> **Try it**:
Scan the records below for the word "funnel". Copy each line where it appears.

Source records
━━━

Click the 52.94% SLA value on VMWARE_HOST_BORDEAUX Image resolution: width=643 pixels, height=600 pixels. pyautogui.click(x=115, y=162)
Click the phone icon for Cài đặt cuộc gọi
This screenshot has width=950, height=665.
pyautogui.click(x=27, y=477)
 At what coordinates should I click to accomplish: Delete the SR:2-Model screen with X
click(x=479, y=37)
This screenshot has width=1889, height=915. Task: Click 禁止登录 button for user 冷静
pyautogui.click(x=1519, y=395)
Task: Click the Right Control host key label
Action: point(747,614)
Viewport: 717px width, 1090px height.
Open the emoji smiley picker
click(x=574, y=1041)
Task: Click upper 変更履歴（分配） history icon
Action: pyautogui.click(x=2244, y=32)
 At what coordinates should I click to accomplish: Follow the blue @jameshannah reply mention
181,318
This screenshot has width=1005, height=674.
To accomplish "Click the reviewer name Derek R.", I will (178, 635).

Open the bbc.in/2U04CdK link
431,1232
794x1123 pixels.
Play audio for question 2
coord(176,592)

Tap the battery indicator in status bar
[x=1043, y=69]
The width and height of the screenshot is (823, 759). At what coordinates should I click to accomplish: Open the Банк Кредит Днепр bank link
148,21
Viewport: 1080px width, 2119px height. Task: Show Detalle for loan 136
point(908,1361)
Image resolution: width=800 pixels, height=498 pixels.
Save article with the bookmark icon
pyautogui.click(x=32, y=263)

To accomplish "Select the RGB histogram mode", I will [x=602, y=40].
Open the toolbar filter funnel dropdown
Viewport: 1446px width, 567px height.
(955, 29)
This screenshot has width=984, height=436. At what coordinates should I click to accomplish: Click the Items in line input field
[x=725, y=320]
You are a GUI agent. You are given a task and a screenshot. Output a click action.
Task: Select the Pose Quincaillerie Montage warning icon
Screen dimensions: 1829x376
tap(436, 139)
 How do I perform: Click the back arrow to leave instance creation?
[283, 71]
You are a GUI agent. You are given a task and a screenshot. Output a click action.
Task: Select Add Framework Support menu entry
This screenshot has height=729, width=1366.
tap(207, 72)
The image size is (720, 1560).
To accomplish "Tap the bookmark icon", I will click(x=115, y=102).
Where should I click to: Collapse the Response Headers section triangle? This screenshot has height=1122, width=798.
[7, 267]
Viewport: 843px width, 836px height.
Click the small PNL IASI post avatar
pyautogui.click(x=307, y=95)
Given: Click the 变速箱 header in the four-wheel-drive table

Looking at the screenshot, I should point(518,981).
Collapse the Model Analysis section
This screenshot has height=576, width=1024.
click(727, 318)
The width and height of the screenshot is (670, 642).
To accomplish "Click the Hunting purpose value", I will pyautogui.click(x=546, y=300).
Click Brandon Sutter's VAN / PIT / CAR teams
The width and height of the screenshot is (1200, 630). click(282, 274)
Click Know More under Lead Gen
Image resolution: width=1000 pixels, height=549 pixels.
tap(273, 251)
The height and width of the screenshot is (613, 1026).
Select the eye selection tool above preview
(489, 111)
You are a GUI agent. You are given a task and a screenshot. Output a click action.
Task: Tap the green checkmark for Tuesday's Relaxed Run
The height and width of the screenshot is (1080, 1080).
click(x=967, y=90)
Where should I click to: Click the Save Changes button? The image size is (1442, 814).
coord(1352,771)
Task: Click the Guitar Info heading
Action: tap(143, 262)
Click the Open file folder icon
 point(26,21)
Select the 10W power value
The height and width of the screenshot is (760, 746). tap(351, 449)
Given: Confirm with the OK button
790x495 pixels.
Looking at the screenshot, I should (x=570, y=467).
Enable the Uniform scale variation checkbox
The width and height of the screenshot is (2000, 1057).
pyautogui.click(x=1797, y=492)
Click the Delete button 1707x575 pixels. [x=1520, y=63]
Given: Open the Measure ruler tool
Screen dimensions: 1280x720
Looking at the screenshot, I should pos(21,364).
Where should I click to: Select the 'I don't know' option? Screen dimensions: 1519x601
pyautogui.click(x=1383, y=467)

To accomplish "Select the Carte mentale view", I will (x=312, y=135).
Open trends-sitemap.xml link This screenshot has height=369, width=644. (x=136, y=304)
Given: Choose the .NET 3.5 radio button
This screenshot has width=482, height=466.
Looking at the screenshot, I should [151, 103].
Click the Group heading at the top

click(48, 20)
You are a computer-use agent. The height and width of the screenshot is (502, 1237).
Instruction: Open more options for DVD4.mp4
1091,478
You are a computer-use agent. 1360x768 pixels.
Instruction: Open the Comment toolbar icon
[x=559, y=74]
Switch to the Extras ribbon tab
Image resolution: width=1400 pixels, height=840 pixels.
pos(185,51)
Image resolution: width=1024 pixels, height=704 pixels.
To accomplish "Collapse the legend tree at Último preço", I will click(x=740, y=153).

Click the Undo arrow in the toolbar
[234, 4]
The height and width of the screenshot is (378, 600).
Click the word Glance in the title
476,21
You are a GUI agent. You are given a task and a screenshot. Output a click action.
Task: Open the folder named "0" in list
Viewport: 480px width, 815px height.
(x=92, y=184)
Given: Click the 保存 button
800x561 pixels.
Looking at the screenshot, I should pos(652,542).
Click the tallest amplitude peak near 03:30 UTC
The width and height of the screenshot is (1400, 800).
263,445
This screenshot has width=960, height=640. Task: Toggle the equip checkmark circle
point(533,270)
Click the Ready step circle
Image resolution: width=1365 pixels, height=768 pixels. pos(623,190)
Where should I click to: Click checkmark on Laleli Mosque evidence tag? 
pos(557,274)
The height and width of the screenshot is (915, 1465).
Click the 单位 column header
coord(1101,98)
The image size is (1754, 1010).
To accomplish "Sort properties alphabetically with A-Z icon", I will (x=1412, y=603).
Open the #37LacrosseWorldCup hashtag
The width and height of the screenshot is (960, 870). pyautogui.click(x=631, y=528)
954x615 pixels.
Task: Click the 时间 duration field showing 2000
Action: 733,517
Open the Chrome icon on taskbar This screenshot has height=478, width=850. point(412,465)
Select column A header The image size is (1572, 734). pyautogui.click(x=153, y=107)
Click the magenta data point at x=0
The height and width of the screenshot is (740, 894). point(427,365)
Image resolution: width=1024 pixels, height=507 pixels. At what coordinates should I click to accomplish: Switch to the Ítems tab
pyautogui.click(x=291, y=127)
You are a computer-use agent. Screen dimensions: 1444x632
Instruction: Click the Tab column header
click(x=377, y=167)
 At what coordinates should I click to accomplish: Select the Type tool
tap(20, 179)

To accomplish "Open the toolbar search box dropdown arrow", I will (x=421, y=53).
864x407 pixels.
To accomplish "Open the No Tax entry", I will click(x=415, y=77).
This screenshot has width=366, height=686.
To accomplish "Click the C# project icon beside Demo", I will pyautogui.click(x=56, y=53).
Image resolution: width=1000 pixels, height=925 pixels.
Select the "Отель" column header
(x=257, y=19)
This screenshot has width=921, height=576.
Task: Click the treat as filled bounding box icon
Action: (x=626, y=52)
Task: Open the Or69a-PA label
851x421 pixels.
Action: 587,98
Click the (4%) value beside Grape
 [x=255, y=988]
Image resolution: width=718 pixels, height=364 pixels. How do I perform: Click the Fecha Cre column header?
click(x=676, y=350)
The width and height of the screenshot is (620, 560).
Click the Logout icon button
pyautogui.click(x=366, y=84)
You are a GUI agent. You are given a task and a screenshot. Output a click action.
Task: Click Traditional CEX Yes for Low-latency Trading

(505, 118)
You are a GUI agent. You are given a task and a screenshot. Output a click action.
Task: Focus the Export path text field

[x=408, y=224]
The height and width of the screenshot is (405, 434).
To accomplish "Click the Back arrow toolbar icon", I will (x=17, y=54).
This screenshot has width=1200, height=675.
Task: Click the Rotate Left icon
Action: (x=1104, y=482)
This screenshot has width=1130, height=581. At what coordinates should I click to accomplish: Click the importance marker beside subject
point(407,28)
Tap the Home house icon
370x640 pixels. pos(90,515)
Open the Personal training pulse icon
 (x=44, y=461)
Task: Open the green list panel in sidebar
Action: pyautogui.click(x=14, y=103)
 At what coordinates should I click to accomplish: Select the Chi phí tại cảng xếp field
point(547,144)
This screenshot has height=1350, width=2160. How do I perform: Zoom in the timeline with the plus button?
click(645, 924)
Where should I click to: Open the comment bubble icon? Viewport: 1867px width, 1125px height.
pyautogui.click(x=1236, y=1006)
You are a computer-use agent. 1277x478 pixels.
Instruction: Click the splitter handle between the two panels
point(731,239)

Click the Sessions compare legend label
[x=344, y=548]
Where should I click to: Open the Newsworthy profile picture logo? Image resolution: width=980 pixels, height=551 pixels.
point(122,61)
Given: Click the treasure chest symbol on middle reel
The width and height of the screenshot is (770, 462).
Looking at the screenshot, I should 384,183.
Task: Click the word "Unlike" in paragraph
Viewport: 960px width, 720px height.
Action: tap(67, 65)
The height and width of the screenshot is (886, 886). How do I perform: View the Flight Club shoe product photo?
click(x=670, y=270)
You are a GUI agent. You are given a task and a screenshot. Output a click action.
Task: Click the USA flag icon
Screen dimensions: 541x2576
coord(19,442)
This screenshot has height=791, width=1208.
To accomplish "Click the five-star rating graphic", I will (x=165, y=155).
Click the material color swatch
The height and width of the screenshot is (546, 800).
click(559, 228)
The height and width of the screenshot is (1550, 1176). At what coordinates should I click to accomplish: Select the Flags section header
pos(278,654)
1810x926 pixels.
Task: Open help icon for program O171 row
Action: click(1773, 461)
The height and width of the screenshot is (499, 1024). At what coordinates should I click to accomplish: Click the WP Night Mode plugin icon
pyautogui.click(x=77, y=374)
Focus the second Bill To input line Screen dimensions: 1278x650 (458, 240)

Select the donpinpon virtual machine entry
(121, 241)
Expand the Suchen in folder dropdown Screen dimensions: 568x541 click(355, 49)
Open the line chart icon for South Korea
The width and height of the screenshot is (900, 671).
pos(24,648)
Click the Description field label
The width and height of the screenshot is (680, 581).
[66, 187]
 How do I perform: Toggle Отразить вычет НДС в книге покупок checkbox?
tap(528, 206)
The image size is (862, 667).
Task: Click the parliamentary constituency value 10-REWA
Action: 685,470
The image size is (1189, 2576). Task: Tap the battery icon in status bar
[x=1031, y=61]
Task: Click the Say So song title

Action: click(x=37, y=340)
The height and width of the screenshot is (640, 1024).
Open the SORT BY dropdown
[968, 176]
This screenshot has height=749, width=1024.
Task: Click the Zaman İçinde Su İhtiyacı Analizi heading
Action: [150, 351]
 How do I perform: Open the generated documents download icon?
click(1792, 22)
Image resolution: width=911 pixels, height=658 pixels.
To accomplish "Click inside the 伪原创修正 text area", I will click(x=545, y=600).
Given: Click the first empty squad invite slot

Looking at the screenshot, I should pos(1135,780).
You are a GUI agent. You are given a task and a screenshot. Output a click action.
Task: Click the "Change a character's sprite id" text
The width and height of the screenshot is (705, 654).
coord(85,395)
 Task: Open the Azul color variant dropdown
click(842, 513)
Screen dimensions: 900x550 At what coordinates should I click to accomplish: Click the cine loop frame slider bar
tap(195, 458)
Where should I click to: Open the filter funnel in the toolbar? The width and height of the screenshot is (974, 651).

━━━

> **Written answer**:
Open the toolbar filter funnel dropdown
Where should I click to: Open the filter funnel in the toolbar? The width and height of the screenshot is (974, 651).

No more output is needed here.